Once generated, vectors can be delivered to target neurons through a number of routes. The most common in preclinical studies has been microinfusion of the vector directly into brain tissue, from whence the vector infects nearby neurons and glia (with viral vectors differing in their preference for one cell type over the other) (e.g., reference 10). While this allows very local targeting, the drawbacks are that this requires stereotaxic surgery and that vectors spread only minimal distances from injection sites. Another route is to infuse vectors into the ventricles. The obvious advantages here are easier and more diffuse delivery. As a drawback, the vector does not penetrate far from the ventricles, limiting the usefulness of this approach for distant brain regions. Even more important, in this approach, it is typically the ependymal cells bordering the ventricles that are infected rather than the neurons. Thus, one is restricted to delivering transgenes whose protein products are secreted and work extracellularly rather than within neurons. This approach has been successful in overexpressing some anti-inflammatory agents to decrease neurotoxicity after necrotic insults (11, 12). To date, there have been few successes with what would initially seem to be a far easier approach of delivering vector by means of the circulation because of the difficulties in vectors passing through the blood-brain barrier. In a recent exception (13), the surfaces of liposomes were modified to contain antibodies against the transferrin receptor. The liposome was shown to then interact with such receptors, found on endothelial cells of the blood-brain barrier, triggering receptor-mediated transfer of the vectors across the barrier.

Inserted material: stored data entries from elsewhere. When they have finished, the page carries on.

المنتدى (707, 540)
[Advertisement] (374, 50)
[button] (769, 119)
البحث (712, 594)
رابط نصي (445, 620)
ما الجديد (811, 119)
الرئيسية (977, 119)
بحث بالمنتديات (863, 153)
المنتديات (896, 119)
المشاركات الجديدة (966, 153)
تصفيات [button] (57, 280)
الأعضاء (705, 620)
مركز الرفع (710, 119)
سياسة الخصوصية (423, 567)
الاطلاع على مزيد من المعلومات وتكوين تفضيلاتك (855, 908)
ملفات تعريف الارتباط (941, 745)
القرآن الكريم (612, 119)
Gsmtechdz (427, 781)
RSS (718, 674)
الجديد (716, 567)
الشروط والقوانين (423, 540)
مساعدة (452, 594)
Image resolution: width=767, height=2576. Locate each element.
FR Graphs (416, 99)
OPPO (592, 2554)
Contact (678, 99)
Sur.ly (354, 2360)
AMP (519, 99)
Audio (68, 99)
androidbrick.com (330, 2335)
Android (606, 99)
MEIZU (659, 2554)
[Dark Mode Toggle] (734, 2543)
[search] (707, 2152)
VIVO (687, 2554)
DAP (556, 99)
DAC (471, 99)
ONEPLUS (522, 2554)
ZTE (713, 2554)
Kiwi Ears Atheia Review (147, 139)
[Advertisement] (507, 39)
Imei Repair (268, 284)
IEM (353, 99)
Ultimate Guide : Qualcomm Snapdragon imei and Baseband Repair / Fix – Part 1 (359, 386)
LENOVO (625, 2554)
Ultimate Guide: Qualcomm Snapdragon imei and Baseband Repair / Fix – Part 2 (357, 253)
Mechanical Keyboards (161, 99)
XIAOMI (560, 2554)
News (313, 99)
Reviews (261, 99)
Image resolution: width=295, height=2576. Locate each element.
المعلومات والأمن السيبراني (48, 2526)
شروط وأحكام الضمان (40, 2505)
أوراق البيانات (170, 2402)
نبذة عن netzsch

These represent some of the most common techniques for introducing novel DNA into the nervous system. As a promising elaboration on them, there have been reports of expressing multiple transgenes. This can be accomplished by infecting with multiple vectors (e.g., reference 14) or with a vector expressing multiple transgenes (e.g., reference 15). As an example of the potential benefits of this ambitious approach, in a rodent model of Parkinson’s disease, overexpression of both a growth factor and an inhibitor of programmed cell death was more protective than either alone (16).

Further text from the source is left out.